Item coordinate data
[Start]

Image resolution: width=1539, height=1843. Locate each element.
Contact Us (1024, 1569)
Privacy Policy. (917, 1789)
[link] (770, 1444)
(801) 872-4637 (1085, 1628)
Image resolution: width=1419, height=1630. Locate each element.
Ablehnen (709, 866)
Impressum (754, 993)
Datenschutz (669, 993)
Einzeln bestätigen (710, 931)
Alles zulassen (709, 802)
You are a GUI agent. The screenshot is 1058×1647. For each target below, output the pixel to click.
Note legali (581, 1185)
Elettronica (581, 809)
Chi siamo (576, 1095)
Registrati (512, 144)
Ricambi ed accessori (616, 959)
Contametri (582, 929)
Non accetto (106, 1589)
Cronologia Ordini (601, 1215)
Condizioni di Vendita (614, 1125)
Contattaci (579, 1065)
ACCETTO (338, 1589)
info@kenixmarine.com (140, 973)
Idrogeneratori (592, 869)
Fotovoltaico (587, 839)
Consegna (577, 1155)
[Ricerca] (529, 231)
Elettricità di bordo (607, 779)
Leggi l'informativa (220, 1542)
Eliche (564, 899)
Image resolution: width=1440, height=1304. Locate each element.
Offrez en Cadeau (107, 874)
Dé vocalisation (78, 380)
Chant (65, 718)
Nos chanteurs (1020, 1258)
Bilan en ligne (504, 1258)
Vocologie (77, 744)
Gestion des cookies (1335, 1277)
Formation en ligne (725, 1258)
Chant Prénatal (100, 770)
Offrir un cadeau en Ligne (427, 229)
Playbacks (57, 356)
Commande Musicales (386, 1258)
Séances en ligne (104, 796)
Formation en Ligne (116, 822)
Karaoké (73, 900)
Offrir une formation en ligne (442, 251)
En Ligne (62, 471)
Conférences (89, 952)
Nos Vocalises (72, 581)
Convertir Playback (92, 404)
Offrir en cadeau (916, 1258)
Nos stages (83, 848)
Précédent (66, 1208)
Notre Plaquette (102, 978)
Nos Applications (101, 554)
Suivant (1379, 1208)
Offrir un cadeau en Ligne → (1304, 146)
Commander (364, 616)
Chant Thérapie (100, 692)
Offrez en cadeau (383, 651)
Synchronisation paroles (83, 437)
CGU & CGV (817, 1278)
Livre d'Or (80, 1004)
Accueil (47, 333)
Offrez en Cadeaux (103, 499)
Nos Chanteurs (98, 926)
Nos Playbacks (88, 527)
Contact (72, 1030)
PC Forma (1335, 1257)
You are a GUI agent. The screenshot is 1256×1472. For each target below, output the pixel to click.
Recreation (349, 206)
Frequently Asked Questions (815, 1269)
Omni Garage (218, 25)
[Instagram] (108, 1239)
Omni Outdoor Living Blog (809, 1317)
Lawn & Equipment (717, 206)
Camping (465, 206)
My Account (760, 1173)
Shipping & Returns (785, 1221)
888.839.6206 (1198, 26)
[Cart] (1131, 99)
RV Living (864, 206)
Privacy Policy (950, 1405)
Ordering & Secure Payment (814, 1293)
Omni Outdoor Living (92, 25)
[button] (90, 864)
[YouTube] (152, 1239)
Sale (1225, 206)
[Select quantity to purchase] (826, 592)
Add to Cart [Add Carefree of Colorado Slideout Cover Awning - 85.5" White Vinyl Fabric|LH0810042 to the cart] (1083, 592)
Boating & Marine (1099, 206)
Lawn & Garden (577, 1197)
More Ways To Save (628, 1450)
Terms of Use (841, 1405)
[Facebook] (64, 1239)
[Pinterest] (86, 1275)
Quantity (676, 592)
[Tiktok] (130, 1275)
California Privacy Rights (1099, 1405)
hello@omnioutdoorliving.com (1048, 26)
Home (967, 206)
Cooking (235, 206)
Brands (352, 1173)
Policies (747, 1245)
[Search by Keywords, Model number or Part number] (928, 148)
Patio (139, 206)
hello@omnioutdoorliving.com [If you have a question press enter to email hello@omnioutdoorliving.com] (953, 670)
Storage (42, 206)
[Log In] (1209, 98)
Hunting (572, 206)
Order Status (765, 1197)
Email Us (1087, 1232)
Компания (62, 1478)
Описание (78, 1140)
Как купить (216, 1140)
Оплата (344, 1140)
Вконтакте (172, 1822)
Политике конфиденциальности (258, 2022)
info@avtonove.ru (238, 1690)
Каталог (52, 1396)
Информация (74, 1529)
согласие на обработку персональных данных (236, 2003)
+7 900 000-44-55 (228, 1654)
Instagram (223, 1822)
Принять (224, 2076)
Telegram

[End]

• _TASK PROMPT_: Render the lines of the records above as a numbered list, leaving out any blank lines, starting at the line that contains "Idrogeneratori (592, 869)" and ending at the line that contains "Suivant (1379, 1208)". Include both of those lines.

• _SOLUTION TO THIS TASK_:
1. Idrogeneratori (592, 869)
2. Fotovoltaico (587, 839)
3. Consegna (577, 1155)
4. [Ricerca] (529, 231)
5. Elettricità di bordo (607, 779)
6. Leggi l'informativa (220, 1542)
7. Eliche (564, 899)
8. Image resolution: width=1440, height=1304. Locate each element.
9. Offrez en Cadeau (107, 874)
10. Dé vocalisation (78, 380)
11. Chant (65, 718)
12. Nos chanteurs (1020, 1258)
13. Bilan en ligne (504, 1258)
14. Vocologie (77, 744)
15. Gestion des cookies (1335, 1277)
16. Formation en ligne (725, 1258)
17. Chant Prénatal (100, 770)
18. Offrir un cadeau en Ligne (427, 229)
19. Playbacks (57, 356)
20. Commande Musicales (386, 1258)
21. Séances en ligne (104, 796)
22. Formation en Ligne (116, 822)
23. Karaoké (73, 900)
24. Offrir une formation en ligne (442, 251)
25. En Ligne (62, 471)
26. Conférences (89, 952)
27. Nos Vocalises (72, 581)
28. Convertir Playback (92, 404)
29. Offrir en cadeau (916, 1258)
30. Nos stages (83, 848)
31. Précédent (66, 1208)
32. Notre Plaquette (102, 978)
33. Nos Applications (101, 554)
34. Suivant (1379, 1208)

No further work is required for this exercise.